A frequent flier is speaking out about an incident in which a TSA agent allegedly slapped his testicles as punishment for opting out of the naked body scanner at a Nevada airport.
Steven deForest was flying out of Las Vegas when the incident occurred.
"A bulky young TSA agent came over to pat me down," he told the Huffington Post. "He told me to turn around. He was using his command voice, barking orders. I told him that I wasn't comfortable turning away from my luggage, which had already been screened, and wanted to keep it in my sight."
According to deForest, the screener knelt down to begin the pat-down procedure before making a shocking move.

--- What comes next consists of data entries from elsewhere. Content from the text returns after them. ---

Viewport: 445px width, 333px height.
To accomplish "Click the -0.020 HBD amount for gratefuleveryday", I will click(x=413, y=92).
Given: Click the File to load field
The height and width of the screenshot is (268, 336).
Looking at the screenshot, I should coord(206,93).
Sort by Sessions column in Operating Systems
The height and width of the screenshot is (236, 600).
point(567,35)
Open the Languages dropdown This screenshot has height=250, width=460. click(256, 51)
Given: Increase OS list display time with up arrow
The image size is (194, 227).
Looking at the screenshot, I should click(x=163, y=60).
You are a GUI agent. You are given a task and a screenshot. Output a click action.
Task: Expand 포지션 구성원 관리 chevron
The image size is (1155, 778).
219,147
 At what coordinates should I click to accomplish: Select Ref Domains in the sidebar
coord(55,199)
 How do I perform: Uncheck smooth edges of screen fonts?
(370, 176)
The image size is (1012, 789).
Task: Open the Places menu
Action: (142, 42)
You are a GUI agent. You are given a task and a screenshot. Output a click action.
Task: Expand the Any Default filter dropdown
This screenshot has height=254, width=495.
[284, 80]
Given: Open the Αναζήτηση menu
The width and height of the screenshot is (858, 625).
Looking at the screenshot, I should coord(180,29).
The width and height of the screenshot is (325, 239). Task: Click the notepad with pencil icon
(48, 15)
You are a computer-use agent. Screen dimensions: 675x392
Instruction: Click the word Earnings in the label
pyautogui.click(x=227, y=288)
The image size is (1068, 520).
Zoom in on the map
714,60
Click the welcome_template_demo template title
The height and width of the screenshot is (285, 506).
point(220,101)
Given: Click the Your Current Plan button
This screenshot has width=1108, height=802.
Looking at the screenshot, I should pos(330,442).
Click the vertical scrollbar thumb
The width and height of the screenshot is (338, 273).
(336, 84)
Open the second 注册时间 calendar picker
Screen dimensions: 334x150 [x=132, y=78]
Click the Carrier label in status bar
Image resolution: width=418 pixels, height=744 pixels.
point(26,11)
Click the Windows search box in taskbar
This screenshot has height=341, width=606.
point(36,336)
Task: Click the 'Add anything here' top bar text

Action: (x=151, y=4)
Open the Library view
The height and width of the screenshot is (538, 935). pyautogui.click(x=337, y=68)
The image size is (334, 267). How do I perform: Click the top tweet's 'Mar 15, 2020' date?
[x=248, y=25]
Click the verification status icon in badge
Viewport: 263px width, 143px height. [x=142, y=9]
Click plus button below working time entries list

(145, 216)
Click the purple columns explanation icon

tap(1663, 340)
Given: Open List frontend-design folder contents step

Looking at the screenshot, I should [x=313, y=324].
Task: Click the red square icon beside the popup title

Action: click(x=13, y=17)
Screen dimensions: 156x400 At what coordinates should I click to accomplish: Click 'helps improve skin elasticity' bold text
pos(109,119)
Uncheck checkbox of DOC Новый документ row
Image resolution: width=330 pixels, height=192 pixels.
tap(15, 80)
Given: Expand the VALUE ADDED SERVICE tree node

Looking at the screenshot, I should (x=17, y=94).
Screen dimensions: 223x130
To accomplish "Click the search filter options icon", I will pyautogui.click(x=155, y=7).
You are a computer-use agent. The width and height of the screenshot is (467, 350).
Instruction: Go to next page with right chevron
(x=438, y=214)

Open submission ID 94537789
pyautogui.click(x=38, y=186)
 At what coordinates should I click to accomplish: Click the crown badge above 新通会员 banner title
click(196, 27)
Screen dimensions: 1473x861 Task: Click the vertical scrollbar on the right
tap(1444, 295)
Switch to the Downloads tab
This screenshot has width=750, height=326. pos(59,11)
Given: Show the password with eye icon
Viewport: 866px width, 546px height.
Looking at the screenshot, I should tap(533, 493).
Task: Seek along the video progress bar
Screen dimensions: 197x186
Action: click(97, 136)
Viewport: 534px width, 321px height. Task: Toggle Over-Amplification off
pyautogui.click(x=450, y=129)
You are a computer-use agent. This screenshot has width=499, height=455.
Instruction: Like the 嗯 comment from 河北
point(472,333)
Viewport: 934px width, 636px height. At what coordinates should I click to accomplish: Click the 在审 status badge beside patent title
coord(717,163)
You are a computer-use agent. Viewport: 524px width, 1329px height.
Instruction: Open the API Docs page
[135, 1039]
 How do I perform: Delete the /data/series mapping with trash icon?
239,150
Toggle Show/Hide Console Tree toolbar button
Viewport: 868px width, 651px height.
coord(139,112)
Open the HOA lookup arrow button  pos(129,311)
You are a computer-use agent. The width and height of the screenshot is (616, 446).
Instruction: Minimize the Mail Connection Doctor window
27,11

"As he raised his hands he was looking at me. Then he gave a quick flick and smacked me in one of my testicles," deForest said.
The episode left deForest in a state of "humiliation, rage, and frustration," according to the report.
DeForest believes the agent slapped his gentials as punishment for refusing to enter the backscatter x-ray machine. "I was deliberately assaulted by someone who knew that he could get away with it," he stated.
While the motives of the TSA screener cannot be confirmed, other agents have already admitted to performing invasive pat downs in order to force air travelers to choose the body scanners instead.
TSA screeners described this goal to The Atlantic reporter Jeffrey Goldberg in 2010, when the enhanced pat downs were being implemented for the first time:
I asked [the screener] if he was looking forward to conducting the full-on pat-downs. "Nobody's going to do it," he said, "once they find out what we're going to do."
In other words, people, when faced with a choice, will inevitably choose the [body scanner] over molestation? "That's what we're hoping for. We're trying to get everyone into the machine."
"The obvious goal of the TSA is to make the pat-down embarrassing enough for the average passenger that the vast majority of people will choose high-tech humiliation over the low-tech [testicle] check," Goldberg concluded. If deForest's disturbing testimony is accurate, then Goldberg might just be right.